* **ASSIGNMENT**
Tally up the lines below that include the word "swatch". Answer with the number alone.

(Pixel coordinate grounding data)
● ● ● ● ●

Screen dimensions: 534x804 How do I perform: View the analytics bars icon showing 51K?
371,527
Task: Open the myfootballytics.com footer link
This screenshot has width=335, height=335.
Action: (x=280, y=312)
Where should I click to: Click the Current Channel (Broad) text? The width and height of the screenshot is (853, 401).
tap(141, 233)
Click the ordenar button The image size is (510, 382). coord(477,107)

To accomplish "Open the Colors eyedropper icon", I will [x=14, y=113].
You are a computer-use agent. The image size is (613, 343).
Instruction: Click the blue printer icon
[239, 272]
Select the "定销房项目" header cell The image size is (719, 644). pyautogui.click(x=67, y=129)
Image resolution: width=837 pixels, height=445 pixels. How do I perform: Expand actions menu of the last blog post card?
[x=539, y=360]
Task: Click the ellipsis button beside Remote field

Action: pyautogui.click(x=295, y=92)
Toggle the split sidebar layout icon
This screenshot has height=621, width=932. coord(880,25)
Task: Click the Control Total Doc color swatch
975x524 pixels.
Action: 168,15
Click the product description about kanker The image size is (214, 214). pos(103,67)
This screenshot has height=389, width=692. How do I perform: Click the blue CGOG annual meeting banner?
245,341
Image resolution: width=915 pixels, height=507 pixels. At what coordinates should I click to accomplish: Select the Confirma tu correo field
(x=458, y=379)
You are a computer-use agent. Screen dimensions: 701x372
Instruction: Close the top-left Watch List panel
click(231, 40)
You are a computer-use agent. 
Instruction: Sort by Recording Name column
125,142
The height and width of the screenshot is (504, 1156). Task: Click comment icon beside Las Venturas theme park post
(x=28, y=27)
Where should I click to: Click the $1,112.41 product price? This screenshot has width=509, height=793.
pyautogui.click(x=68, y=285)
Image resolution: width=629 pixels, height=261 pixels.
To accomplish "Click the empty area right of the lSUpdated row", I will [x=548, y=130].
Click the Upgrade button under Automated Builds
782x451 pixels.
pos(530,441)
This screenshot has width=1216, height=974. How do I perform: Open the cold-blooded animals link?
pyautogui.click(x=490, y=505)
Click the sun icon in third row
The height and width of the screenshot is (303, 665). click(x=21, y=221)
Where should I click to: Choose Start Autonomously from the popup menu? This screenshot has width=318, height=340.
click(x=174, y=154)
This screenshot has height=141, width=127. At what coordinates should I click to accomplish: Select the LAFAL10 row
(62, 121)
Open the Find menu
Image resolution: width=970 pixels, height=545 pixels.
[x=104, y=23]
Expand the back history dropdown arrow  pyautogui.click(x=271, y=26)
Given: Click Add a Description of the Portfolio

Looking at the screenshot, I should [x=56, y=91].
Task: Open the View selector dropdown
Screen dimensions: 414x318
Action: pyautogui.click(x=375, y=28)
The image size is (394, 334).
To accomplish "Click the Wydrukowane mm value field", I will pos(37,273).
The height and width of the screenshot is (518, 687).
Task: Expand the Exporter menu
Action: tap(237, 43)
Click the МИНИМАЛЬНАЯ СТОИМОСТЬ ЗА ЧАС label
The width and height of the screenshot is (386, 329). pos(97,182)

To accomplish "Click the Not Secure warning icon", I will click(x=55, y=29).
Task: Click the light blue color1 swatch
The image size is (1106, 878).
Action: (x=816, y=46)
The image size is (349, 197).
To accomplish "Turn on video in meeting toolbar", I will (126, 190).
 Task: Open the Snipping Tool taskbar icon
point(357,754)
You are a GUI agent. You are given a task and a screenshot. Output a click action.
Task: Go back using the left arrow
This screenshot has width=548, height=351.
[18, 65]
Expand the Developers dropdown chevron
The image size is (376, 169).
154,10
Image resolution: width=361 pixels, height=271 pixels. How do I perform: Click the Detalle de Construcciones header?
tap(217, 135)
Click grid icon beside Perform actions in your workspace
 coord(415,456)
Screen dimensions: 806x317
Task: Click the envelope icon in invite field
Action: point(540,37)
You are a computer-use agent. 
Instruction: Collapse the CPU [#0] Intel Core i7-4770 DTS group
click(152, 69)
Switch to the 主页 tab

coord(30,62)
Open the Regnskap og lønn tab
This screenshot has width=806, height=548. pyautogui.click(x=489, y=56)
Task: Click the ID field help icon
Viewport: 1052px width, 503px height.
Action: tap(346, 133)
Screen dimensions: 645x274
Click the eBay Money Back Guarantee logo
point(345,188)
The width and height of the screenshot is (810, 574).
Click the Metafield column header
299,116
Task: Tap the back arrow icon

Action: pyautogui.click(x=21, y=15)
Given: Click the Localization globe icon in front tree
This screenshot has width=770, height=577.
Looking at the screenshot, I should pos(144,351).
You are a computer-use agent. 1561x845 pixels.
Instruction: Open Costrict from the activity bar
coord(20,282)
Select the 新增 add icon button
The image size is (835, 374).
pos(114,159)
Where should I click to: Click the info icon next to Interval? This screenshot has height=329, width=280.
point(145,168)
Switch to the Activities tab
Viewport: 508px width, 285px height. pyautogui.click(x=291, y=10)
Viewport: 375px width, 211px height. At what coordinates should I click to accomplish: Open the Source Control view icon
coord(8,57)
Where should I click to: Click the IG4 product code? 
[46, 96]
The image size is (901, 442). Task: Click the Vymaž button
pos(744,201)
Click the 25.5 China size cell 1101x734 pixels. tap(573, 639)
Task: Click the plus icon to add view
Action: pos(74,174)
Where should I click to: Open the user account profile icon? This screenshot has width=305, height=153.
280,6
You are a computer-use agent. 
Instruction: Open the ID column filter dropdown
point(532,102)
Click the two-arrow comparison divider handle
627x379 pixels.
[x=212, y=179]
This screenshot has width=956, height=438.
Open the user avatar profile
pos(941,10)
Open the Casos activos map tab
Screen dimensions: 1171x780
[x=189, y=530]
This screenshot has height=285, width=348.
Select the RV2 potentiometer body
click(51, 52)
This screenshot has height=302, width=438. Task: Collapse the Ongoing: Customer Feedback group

● ● ● ● ●

* **TASK RESPONSE**
2